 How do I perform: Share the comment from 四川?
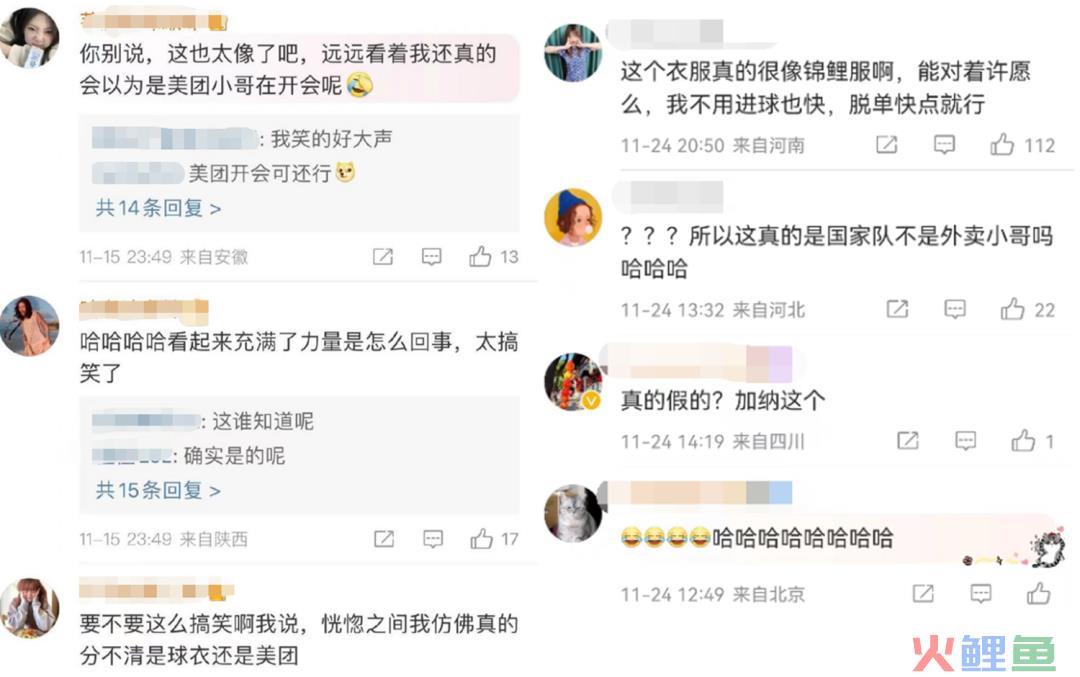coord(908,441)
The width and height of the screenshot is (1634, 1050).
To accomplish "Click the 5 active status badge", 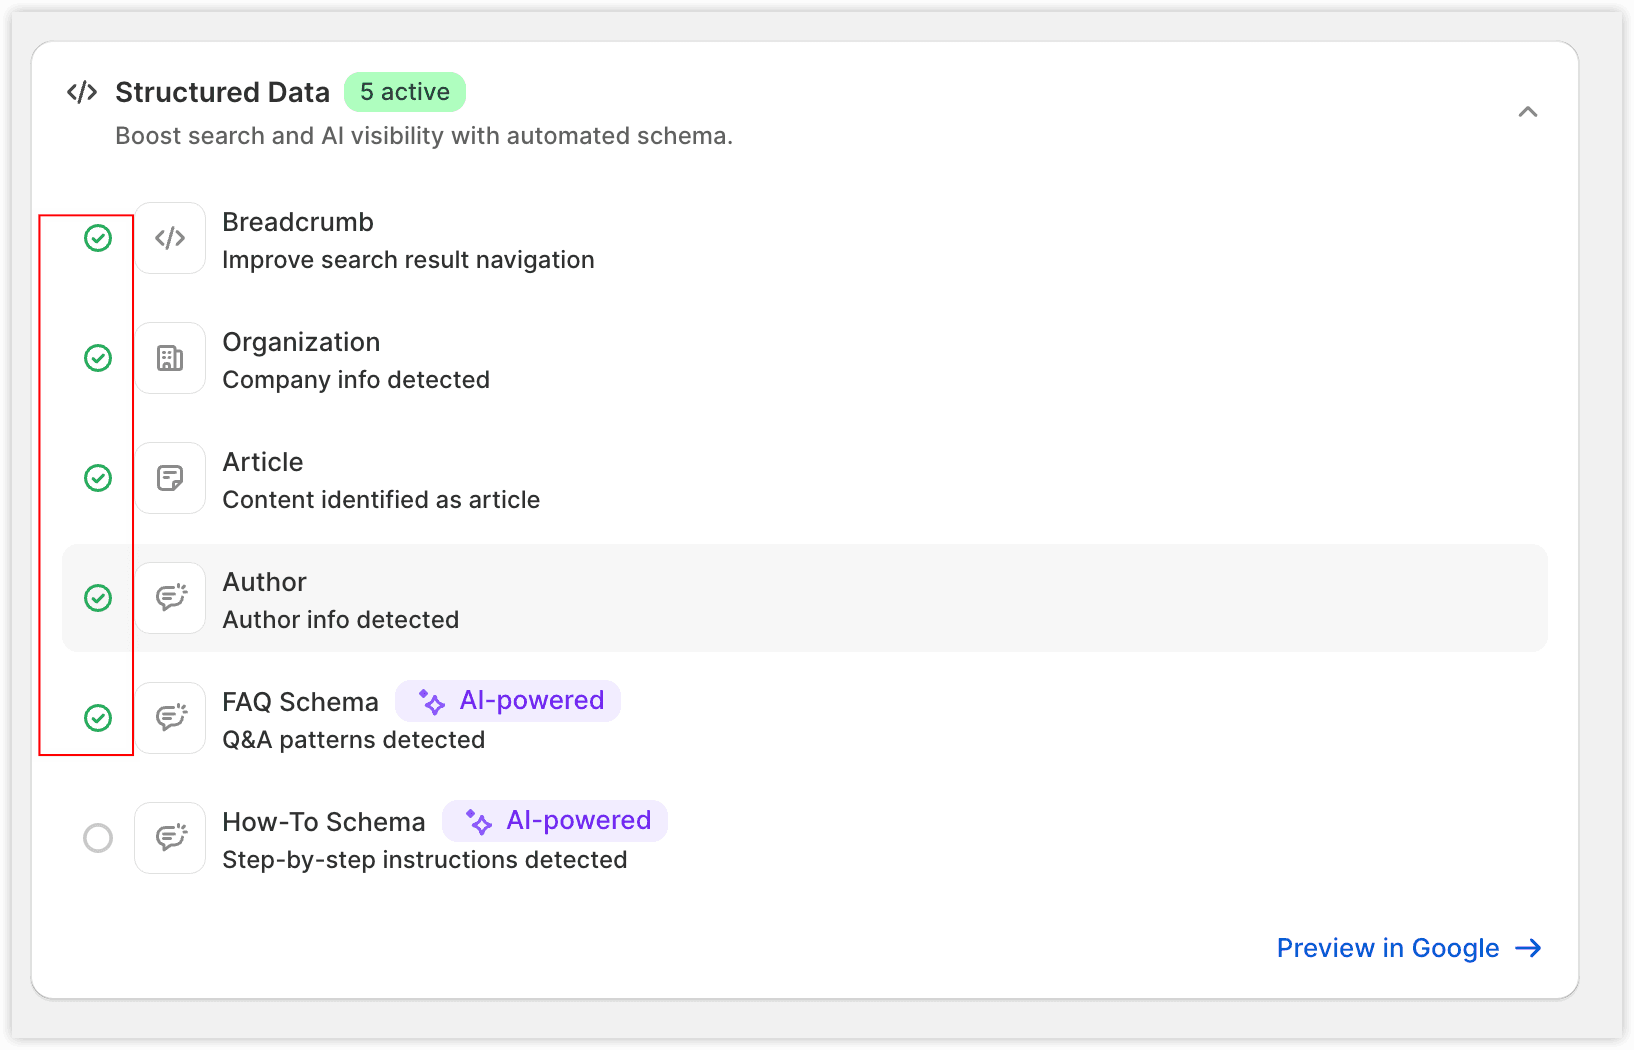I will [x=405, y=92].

---

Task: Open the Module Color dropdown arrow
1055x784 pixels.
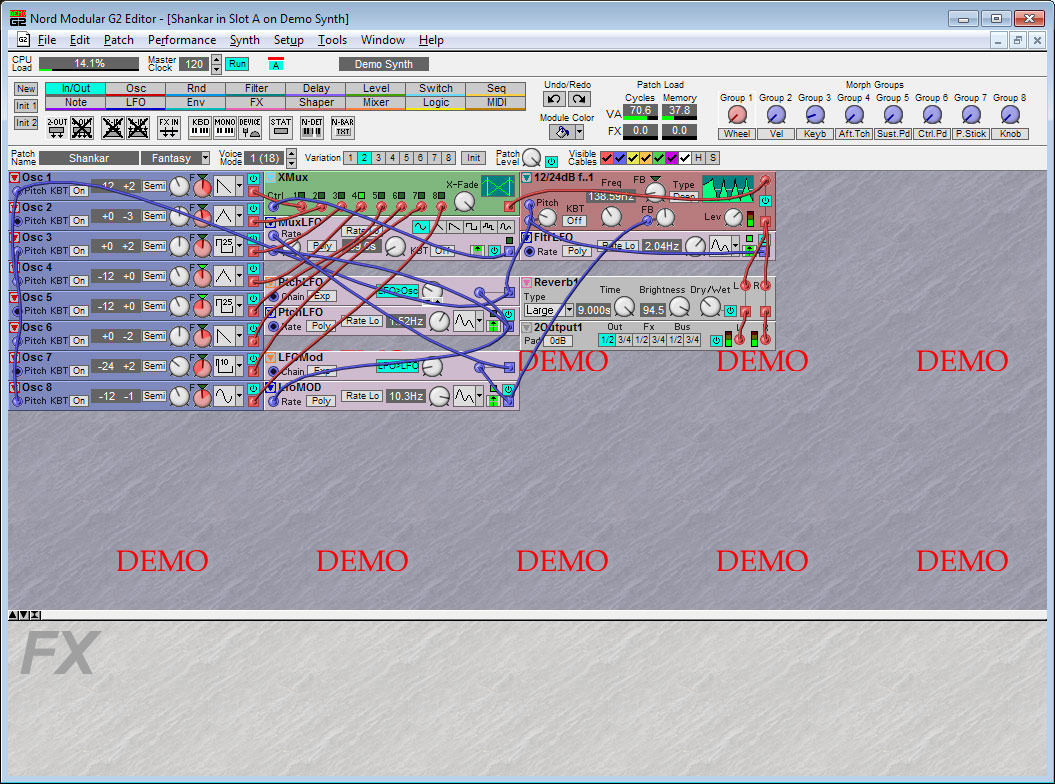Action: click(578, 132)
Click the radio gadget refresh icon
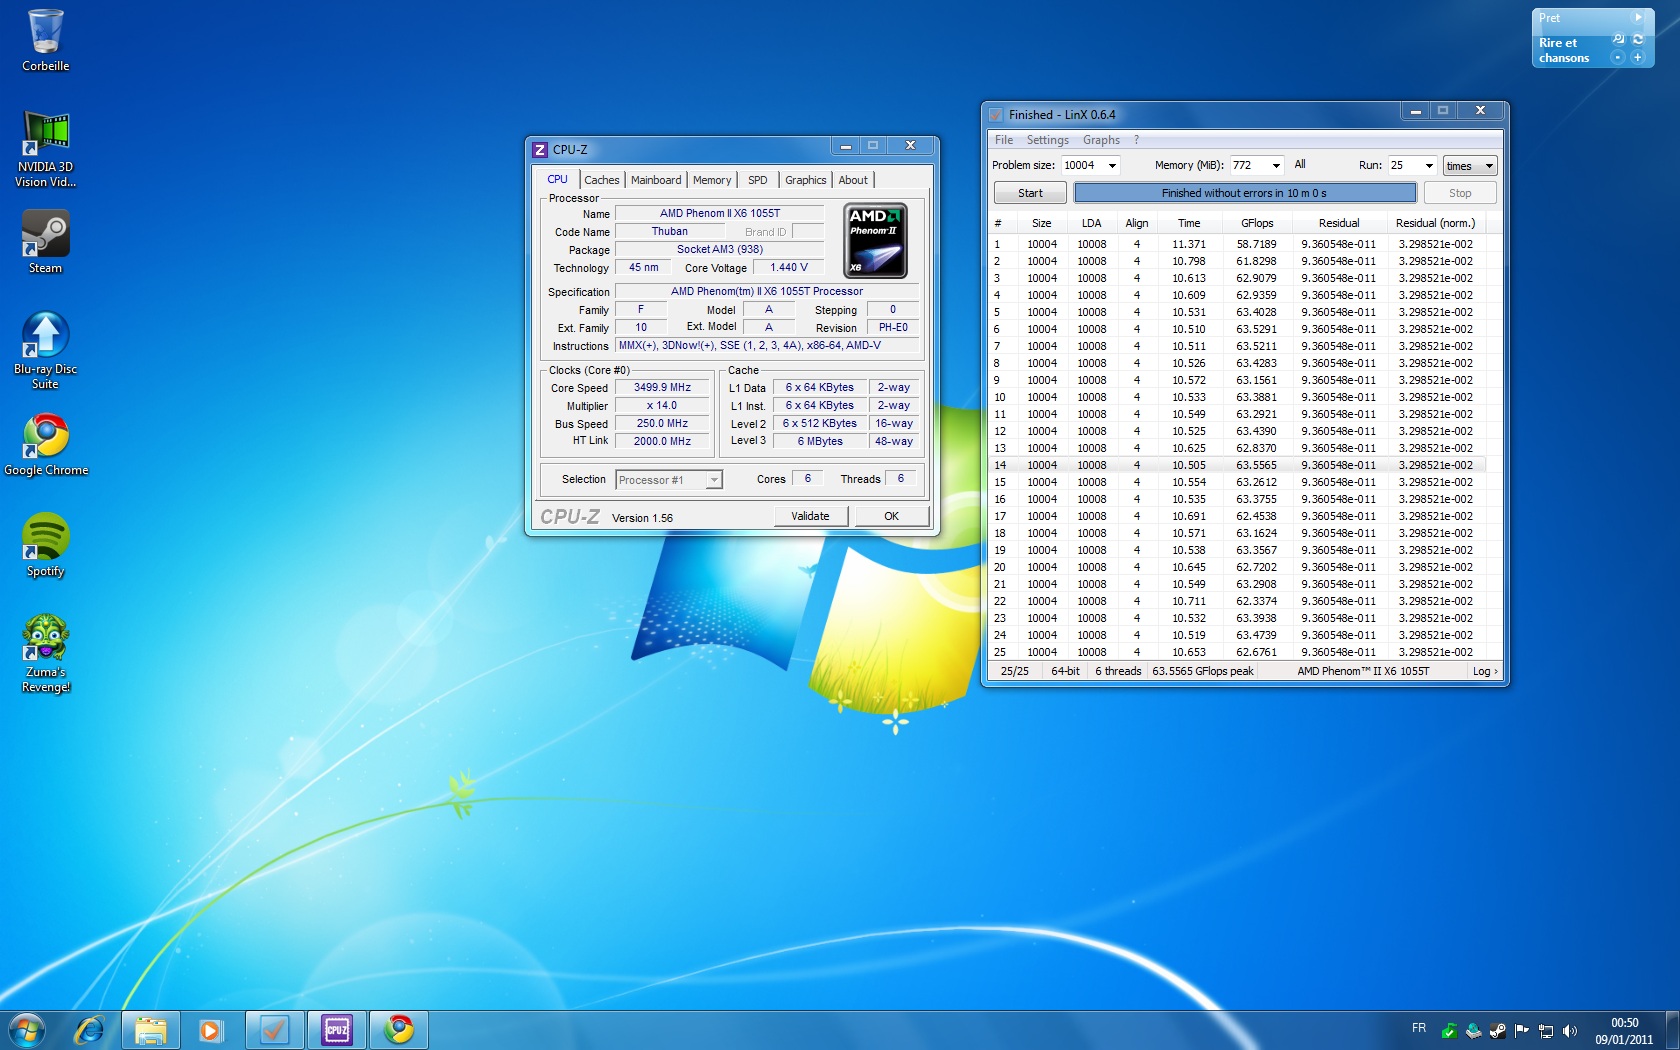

* **EXERCISE GOAL**: Copy word for word only the lines above from the one with "1055x784 pixels." through the one with "Click the radio gadget refresh icon". Leave pictures out.

* **FINISHED TASK**:
1055x784 pixels.
Action: click(578, 132)
Click the radio gadget refresh icon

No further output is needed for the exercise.